Was mir wieder ein bisschen Bauchschmerzen macht ist die Befestigung der Brücke im Teich. Am Ufer bekomm ich das hin, da mach ich nen "Betonschuh"ans Holz und betoniere ein, aber wie mach ich das dann im Teich???

Gruß
Steffen


----------



## Claudia & Ludwig (5. Juli 2007)

*AW: Teichbrücke verankern*



			
				Baitman schrieb:
			
		

> aber wie mach ich das dann im Teich???



Hi Steffen,

das sollte doch eigentlich gar nicht so schwierig sein  . Unter die beiden Träger der Brücke, auf die die Bretter geschraubt werden, Vlies auslegen und darauf einen Betonsockel in eine Schalung giessen. Auf dem Betonsockel Edelstahl-Pfostenträger aufschrauben und daran die Träger mit Edelstahl-Schrauben anschrauben. So würden nur noch die Pfostenträger aus dem Wasser schauen und der Betonsockel wäre über dem Wasserspiegel nicht mehr zu sehen .... ggf. "unter Wasser" noch mit Ufermatte verkleiden.

Was allerdings auf dem Bild nicht zu sehen ist und beachtet werden müsste: Wie ist der Untergrund unter der Folie .... ist der haltbar genug, um darauf einen Betonsockel zu giessen, oder besteht die Gefahr, dass sich die Sockel bei Belastung in den Boden drücken und dabei die Folie zerstören?


----------



## Baitman (6. Juli 2007)

*AW: Teichbrücke verankern*

Hi!
Danke für deine Antwort Ludwig. Ungefähr so hatte ich es auch schon mit Eugen besprochen. 

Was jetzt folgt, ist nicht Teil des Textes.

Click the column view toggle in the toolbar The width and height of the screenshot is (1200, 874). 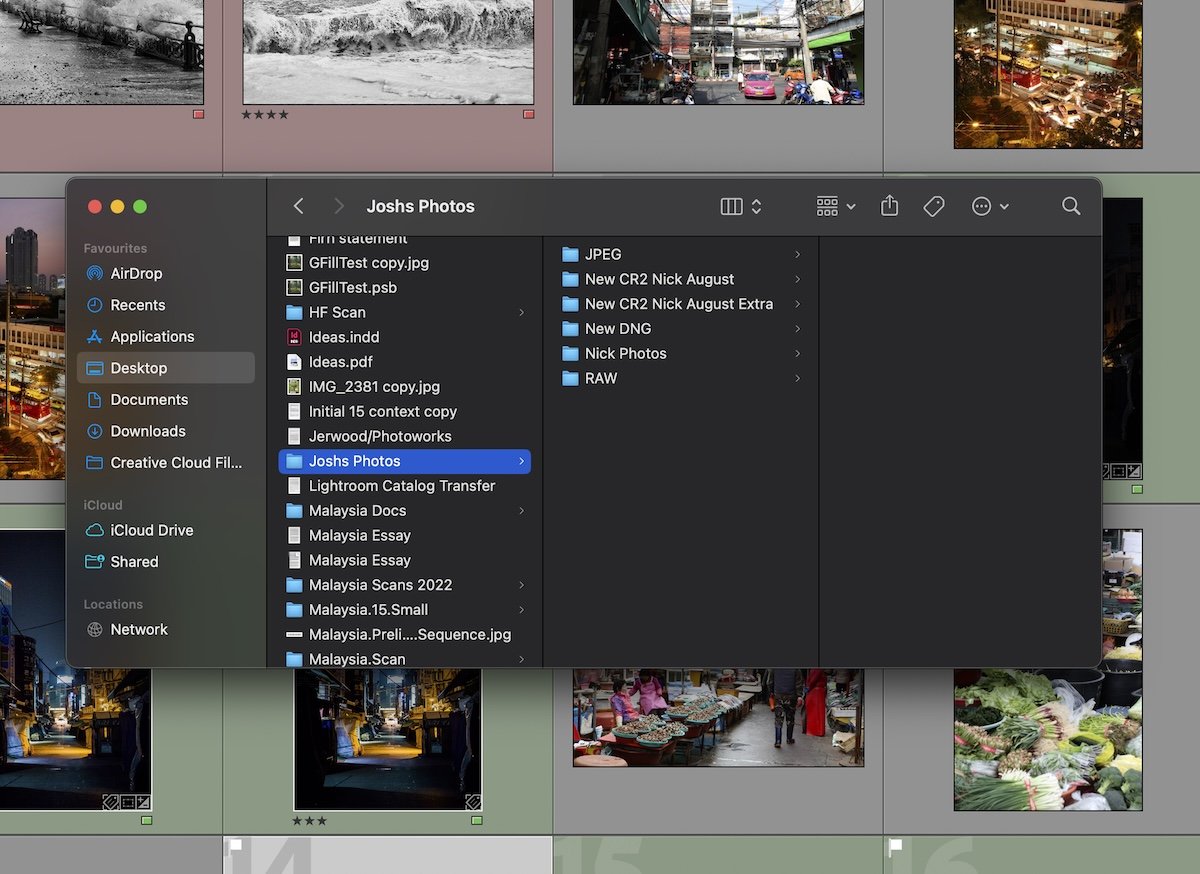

Das wichtigste hab ich bei meine Frage nicht erwähnt:

Der Untergrund ist normaler Mutterboden, da dieser Teil vom Teich lediglich 15 cm tief ist. Problem ist deshalb auch die Schalung bzw. Betonsockel, hierfür kann ich max. nur 10 cm hoch gehen, sonst schaut mir der Sockel immer aus dem Wasser...

Gruß
Steffen


----------



## thias (6. Juli 2007)

*AW: Teichbrücke verankern*

Hallo Steffen,

in eine 10 cm dicke Betonplatte musst du Armierung reinpacken, damit sie nicht reisst. Wenn das Fundament 1x1 m groß ist, ist die Flächenpressung darunter gering, müsste klappen. Selbst wenn es sich 1-2 cm setzt, ist es kein Problem. Wichtig ist das Vliess darunter.


PS. Die Baumarkt-Bogenbrücken sind übrigens alle falsch konstruiert. Der Bogen bringt nur Sinn, wenn er nicht waagerecht auf einem Fundament aufliegt, sondern zwischen 2 senkrechten Fundamentflächen eingespannt ist. Das würde bei dir aber nicht klappen, denn da schiebst du das Fundament auf der Folie weg. Bei 2 m Spannweite müsste das mit dem flach auflegen aber auch klappen.
 
Hier kann man erahnen, die Trägerenden sind senkrecht abgeschnitten und drücken gegen ein Stahlbetonfundament (unter der Folie). Die Brücke hat allerdings auch 4 m Spannweite.


----------



## Baitman (6. Juli 2007)

*AW: Teichbrücke verankern*

Hi!

Diese Brücke solls sein, 260 x 80 cm mit Handlauf, kesseldruckimprägniert, EUR 159,00

Der Abstand von Ufer bis zur Kante des flachen Bereichs sind 2,40 m, wird also mit 2,60 m der Brücke relativ knapp. OK. am Ufer könnte man evtl. noch ein bisschen "Einrücken", aber im Flachwasserbereich wirds wohl schwierig eine Platte mit 1x1 m zu verwirklichen, nutzt ja nicht wenn das Ende der Brücke dann nur am Randbereich der Bodenplatte sitzt... 

Gruß
Steffen


----------



## thias (6. Juli 2007)

*AW: Teichbrücke verankern*

Hallo Steffen,

wenn ich es richtig sehe, ist die Brücke besser konstruiert, als viele andere Baumarktbrücken. 
Das 1x1 m ist nur symbolisch gemeint. Vom Gefühl her hätte ich die Last auf etwa 1 m² verteilt. Evtl kannst du das Betonfundament noch etwas in den tieferen Bereich ziehen, das wäre statisch auch gut, da es dann auch die Verschiebelast der Brücke aufnehmen und nicht weg rutschen kann.

 

Auf den Beton kannst du gleich die Trittsteine eindrücken. 
Die anderen Trittsteine mit den Lücken dazwischen würde ich auch in Beton legen, um Punktlasten zu vermeiden und Kippsicherheit zu gewährleisten.


----------